The exercises are meant for self-monitoring and revision of the
lecture. You should try to solve them on your own. In contrast
to previous exercises, the solutions can not be saved in a single file
but each question needs an individual file. Combine the files into a
single zip archive and submit it via ILIAS. Name the archive according
to the pattern: ``scripts\_functions\_\{surname\}.zip''.

\begin{questions}

  \question Calculate the factorial of a given number $n$.
  \begin{parts}
    \part{}
    Version 1: Write a script that calculates the factorial of 5 and
    prints out the result.
    \begin{solution}
      \lstinputlisting{factorialscripta.m}
    \end{solution}

    \part{}
    Version 2: like version 1, but as a function that takes $n$ as
    input argument.
    \begin{solution}
      \lstinputlisting{printfactorial.m}
      \lstinputlisting{factorialscriptb.m}
    \end{solution}

    \part{}
    Version 3: like version 2, but the calculated result should not be
    printed on the command line but returned by the function. Write a
    script that calls the function and prints out the result.
    \begin{solution}
      \lstinputlisting{myfactorial.m}
      \lstinputlisting{factorialscriptc.m}
    \end{solution}
  \end{parts}

  \question Graphical display of a sinewave.
  \begin{parts}
    \part{}
    Implement a function that plots a sine with the amplitude 1 and
    the frequency $f=50$\,Hz $\left(\sin(2\pi \cdot f \cdot t)\right)$. Call the
    function in a script.
    \begin{solution}
      \lstinputlisting{plotsine50.m}
      \lstinputlisting{plotsinea.m}
    \end{solution}

    \part{}
    Improve the function that it takes the duration of the time axis,
    the amplitude, and the frequency as input arguments. The
    calculation should use a temporal stepsize that is 0.01 of the
    frequency.
    \begin{solution}
      \lstinputlisting{plotsine.m} \lstinputlisting{plotsineb.m}
    \end{solution}

    \part{}
    Write a script that calls the function and controls the
    plotting. Change the function in a way that it returns a proper
    time-axis and the calculated sinwave.
    \begin{solution}
      \lstinputlisting{sinewave.m}
      \lstinputlisting{plotsinec.m}
    \end{solution}

    \part{}
    Write a second function that does the plotting. It accepts the
    time and the sine as arguments. Make sure, that the plot is
    properly labeled. Write a small script that uses both funtions to
    plot a sine of $5$\,Hz frequency and an amplitude of 2 for a
    duration of 1.5\,s.
    \begin{solution}
      \lstinputlisting{plotsinewave.m}
      \lstinputlisting{plotsined.m}
    \end{solution}
  \end{parts}

  %\question Schreibe eine Funktion, die bin\"are Datens\"atze
  %('signal.bin' und 'signal2.bin' vom Montag) liest und die Daten als
  %Vektor zur\"uckgibt. Welche Argumente muss die Funktion
  %\"ubernehmen?

  \question Random Walk.  In a 1-D random walk an \emph{agent} walks
  randomly either in the one ($+1$) or the other ($-1$)

== Data segment ==

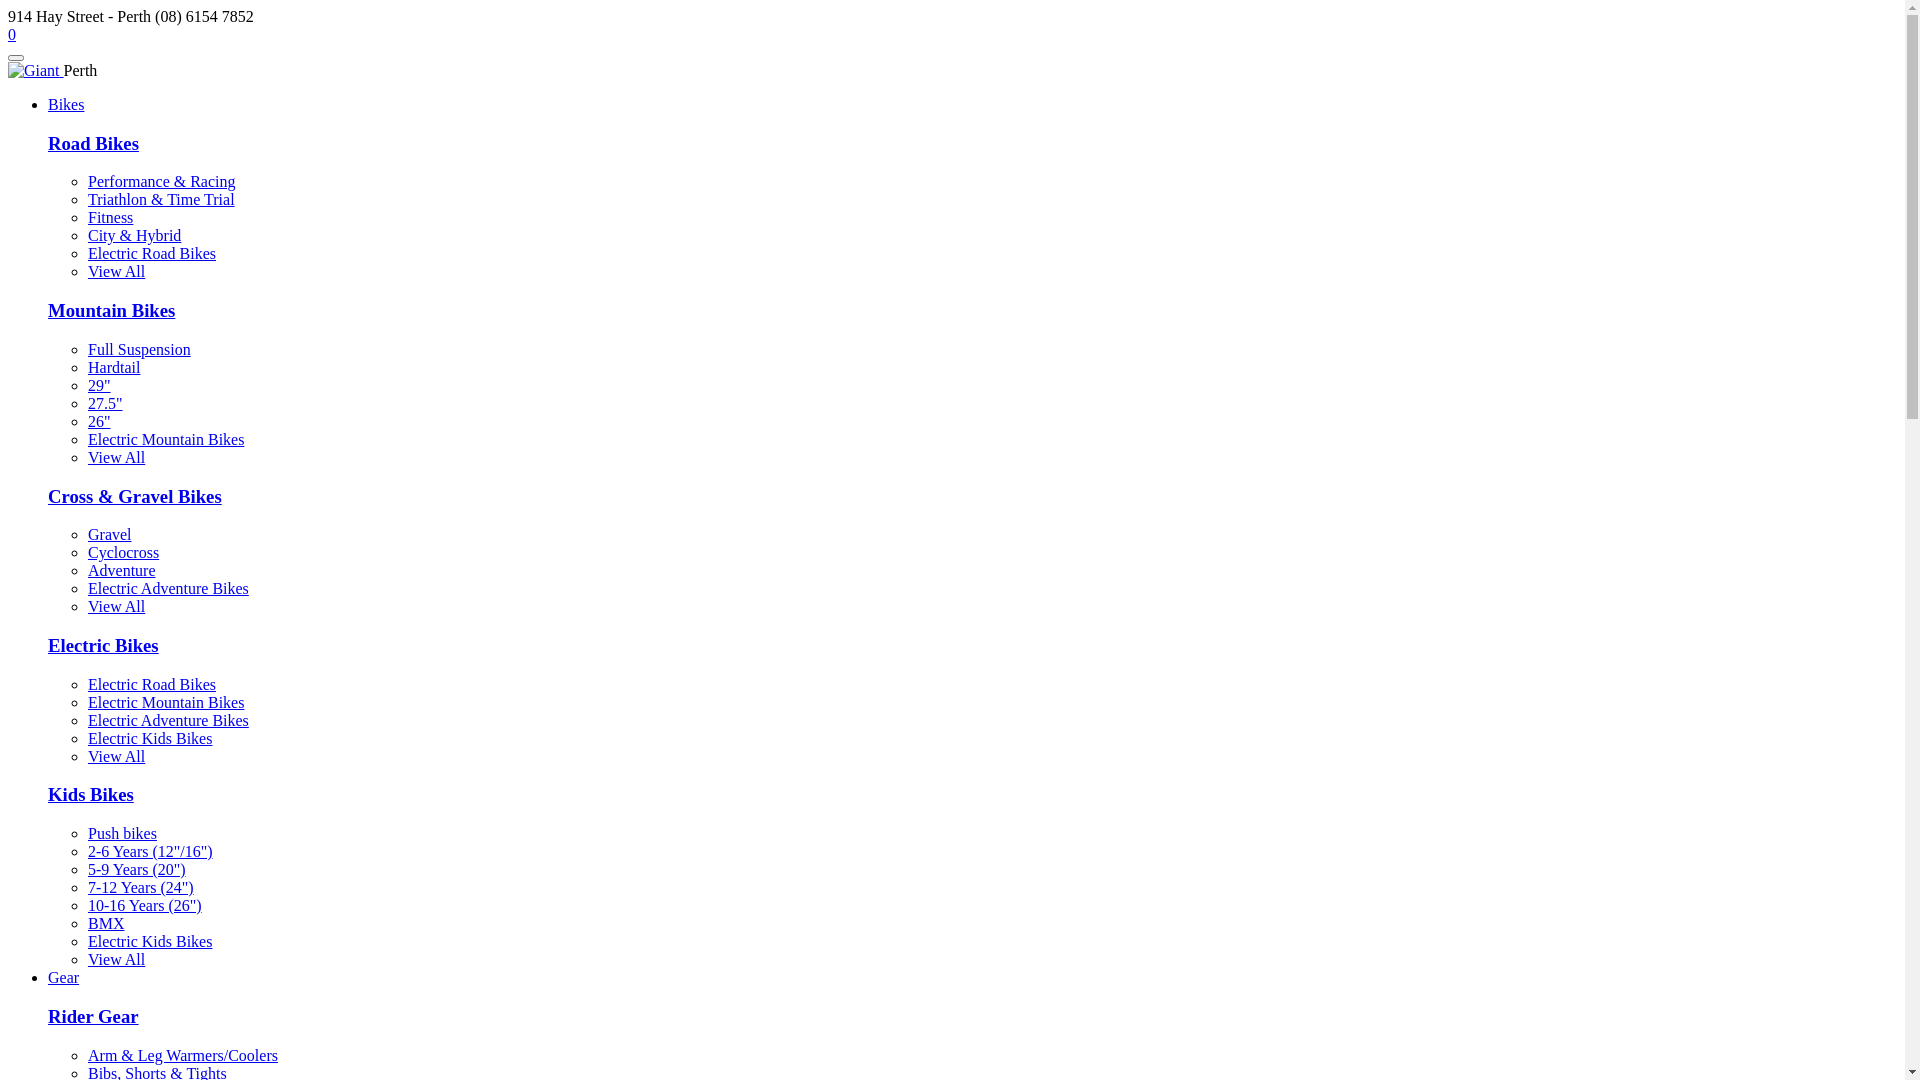  Describe the element at coordinates (136, 868) in the screenshot. I see `'5-9 Years (20")'` at that location.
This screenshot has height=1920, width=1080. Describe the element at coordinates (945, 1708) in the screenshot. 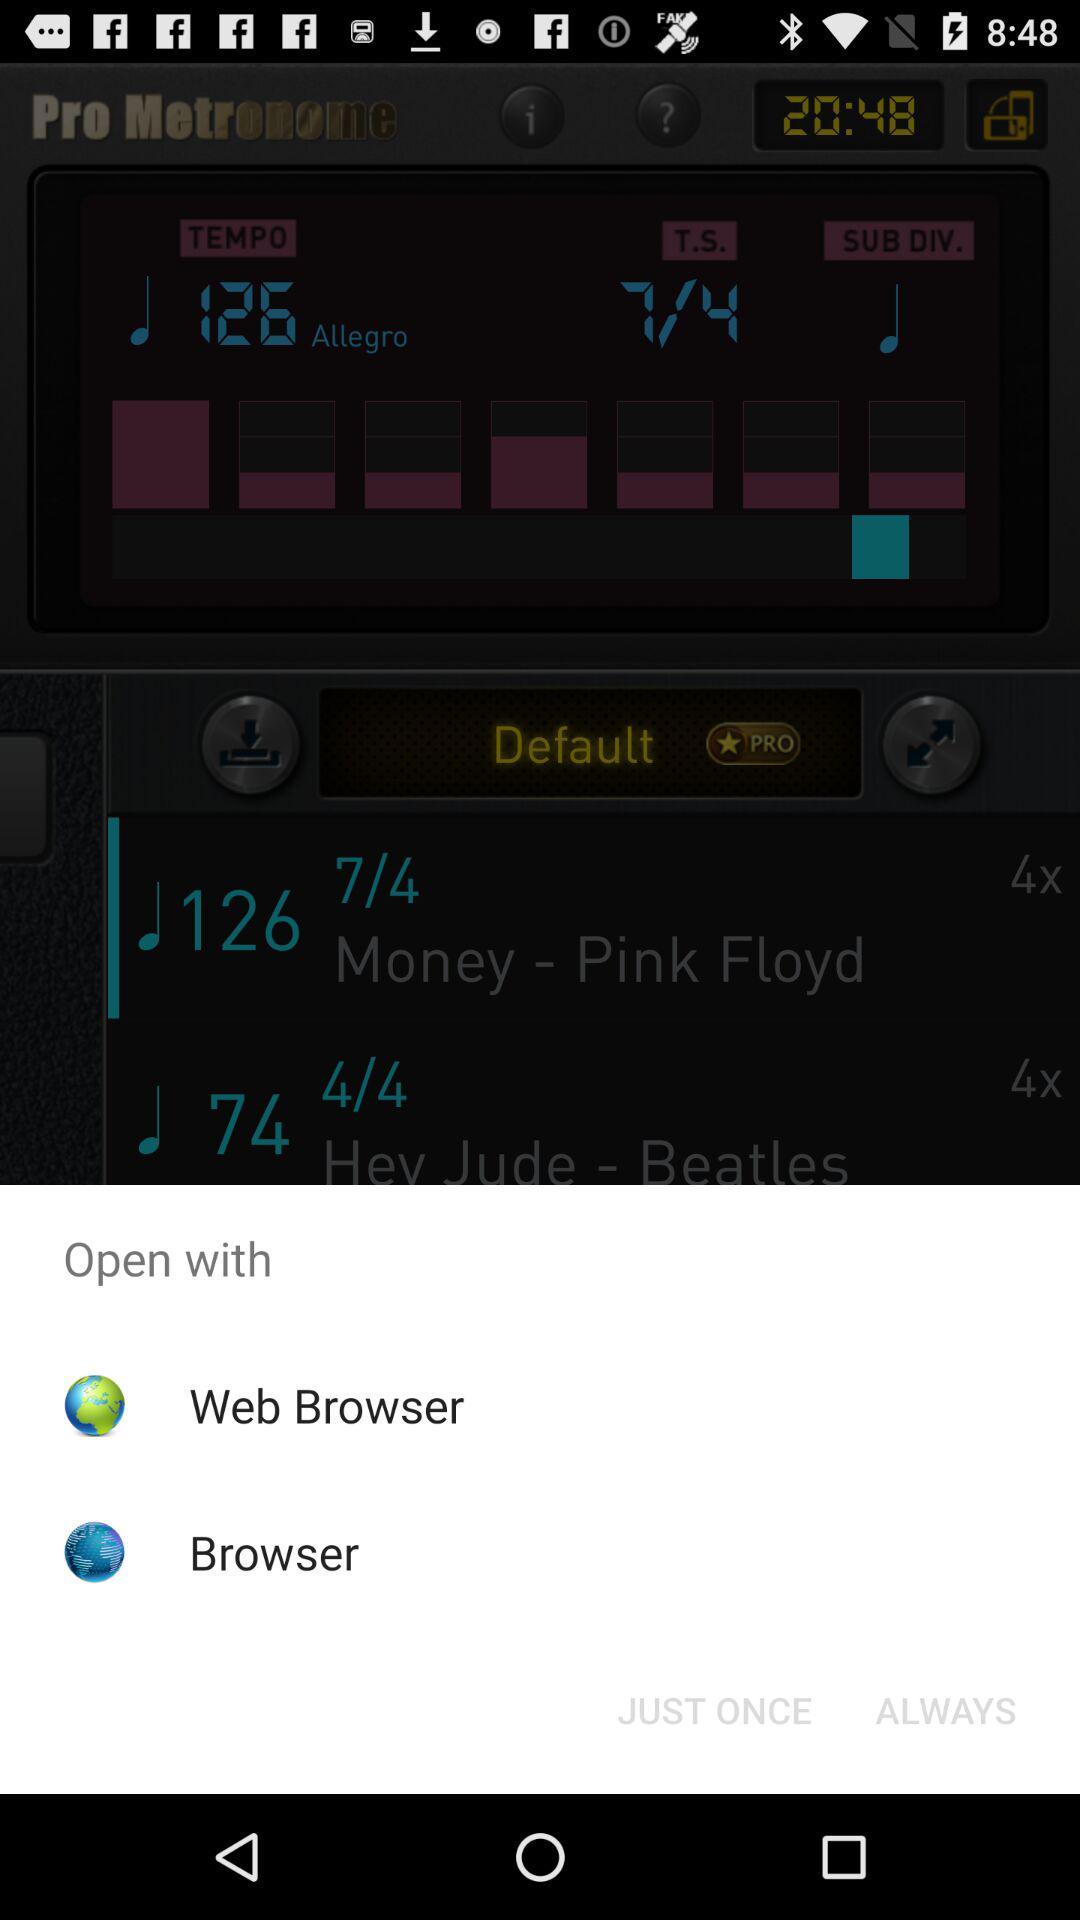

== What the task asks ==
Reproduce the exercise sheet, starting with "The exercises are" and going on through "given number $n$.". Work only from the exercise sheet.

== Worked answer ==
The exercises are meant for self-monitoring and revision of the
lecture. You should try to solve them on your own. In contrast
to previous exercises, the solutions can not be saved in a single file
but each question needs an individual file. Combine the files into a
single zip archive and submit it via ILIAS. Name the archive according
to the pattern: ``scripts\_functions\_\{surname\}.zip''.

\begin{questions}

  \question Calculate the factorial of a given number $n$.